19. A pharmaceutical composition comprising an inter-polymer complex formed between a polymeric glucosamine or its derivative and a polyacrylic acid or its derivative, wherein the pharmaceutical composition is capable of binding fat.
20. The pharmaceutical composition of claim 19, wherein the polyacrylic acid comprises a cross-linked polyacrylic acid.
21. The pharmaceutical composition of claim 19, further comprising a lipase-inhibitor.
22. The pharmaceutical composition of claim 21, wherein the lipase-inhibitor comprises orlistat.
23. The pharmaceutical composition of claim 19, further comprising one or more excipients.
24. The pharmaceutical composition of claim 19, further comprising at least one water-soluble vitamin acid.
25. The pharmaceutical composition of claim 24, wherein the water-soluble vitamin acid is selected from the group consisting of ascorbic acid, folic acid, pantothenic acid, and biotin.
26. The pharmaceutical composition of claim 19, wherein the composition comprises one or more of a tablet, a suspension, a dispersible powder, granules, and a capsule.
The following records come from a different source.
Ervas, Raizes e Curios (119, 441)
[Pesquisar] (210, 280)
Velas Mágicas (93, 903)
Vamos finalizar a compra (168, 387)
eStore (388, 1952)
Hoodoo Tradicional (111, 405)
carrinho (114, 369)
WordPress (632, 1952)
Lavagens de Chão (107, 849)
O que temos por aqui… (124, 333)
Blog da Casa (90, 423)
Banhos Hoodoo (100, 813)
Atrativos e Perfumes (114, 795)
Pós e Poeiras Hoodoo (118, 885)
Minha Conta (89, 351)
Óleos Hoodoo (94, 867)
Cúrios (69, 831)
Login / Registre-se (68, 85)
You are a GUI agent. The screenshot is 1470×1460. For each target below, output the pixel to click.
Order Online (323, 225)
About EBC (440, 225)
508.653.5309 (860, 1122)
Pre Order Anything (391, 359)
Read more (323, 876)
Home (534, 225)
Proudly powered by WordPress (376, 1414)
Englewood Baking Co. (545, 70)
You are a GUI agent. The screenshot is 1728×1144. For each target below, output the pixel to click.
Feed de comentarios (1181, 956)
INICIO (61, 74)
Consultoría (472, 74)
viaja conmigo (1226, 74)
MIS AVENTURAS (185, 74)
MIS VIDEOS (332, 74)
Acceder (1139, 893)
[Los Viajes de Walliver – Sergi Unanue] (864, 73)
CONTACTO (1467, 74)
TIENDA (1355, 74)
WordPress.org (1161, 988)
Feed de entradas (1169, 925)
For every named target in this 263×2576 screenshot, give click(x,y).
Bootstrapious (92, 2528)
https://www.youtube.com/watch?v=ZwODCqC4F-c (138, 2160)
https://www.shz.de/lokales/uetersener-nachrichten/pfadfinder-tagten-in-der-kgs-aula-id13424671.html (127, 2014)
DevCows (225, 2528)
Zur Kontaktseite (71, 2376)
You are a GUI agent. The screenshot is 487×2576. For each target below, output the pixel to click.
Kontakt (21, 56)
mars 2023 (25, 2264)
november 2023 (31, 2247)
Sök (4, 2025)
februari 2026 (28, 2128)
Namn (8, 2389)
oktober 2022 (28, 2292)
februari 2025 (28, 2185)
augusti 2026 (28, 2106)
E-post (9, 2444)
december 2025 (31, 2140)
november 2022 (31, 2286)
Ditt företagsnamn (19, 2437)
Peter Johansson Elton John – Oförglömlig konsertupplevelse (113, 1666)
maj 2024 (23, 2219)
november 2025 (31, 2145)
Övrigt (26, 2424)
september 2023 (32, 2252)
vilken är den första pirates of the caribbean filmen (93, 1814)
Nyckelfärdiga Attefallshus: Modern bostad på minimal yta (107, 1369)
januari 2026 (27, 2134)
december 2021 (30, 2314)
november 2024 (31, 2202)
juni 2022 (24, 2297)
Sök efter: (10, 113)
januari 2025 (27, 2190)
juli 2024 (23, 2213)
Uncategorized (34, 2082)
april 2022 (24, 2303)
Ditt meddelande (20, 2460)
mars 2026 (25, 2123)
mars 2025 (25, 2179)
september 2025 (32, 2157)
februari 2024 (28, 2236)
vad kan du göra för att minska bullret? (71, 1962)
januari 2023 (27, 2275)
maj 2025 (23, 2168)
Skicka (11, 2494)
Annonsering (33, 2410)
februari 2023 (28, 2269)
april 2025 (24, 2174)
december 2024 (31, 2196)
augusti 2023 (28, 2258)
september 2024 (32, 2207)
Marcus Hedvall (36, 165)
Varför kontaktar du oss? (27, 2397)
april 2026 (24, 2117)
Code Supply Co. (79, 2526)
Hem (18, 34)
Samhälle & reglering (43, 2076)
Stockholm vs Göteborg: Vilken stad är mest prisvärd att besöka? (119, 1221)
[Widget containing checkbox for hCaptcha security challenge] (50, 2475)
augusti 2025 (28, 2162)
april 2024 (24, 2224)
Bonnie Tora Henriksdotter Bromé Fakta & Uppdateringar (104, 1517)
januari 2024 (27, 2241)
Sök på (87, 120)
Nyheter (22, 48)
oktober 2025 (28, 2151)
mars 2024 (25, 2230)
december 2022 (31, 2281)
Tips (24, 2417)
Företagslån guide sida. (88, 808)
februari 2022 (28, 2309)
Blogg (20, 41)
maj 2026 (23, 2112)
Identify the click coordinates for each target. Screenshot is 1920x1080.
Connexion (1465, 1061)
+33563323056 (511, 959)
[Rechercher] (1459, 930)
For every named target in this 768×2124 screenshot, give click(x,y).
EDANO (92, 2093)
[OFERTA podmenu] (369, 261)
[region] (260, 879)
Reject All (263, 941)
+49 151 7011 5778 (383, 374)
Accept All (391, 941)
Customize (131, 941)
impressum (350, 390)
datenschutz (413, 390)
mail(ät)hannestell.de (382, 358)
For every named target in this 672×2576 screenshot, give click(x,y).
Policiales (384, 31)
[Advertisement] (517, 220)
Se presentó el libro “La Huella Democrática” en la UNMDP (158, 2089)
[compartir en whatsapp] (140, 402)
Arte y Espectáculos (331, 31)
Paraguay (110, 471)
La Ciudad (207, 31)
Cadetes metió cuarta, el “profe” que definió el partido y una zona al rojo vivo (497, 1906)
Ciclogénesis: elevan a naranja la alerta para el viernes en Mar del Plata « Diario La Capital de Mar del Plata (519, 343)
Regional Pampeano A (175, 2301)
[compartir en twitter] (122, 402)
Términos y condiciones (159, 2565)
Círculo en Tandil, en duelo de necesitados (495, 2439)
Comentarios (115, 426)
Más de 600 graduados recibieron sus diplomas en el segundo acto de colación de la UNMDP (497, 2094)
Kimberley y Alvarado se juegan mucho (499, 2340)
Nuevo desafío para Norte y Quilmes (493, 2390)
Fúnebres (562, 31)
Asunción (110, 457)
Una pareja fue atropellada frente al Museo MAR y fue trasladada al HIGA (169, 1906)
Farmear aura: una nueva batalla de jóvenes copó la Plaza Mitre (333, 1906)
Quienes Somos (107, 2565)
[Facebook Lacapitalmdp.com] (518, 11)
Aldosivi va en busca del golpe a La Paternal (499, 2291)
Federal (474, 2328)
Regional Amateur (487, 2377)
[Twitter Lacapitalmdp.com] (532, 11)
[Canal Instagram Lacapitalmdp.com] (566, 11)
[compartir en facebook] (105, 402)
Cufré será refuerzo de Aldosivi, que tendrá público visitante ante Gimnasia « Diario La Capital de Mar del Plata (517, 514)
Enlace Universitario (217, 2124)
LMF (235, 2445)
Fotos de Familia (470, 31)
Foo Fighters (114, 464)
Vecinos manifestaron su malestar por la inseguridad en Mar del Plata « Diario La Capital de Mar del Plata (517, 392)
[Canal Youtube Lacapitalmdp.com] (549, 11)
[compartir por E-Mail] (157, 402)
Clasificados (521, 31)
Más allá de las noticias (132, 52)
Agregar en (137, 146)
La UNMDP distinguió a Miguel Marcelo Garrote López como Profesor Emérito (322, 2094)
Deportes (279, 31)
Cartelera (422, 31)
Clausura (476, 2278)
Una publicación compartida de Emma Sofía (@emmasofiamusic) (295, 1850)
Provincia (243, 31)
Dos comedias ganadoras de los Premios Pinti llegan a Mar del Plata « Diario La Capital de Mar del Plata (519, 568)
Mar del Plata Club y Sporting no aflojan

27. A method of binding fat, the method comprising:
providing a pharmaceutical composition comprising an inter-polymer complex and one or more excipients, wherein the inter-polymer complex comprises polymeric glucosamine or its derivative and a polyacrylic acid or its derivative; and orally administering the pharmaceutical composition.
28. The method of binding fat of claim 27, further comprising co-administering a lipase-inhibitor with the inter-polymer complex, wherein the lipase-inhibitor comprises orlistat.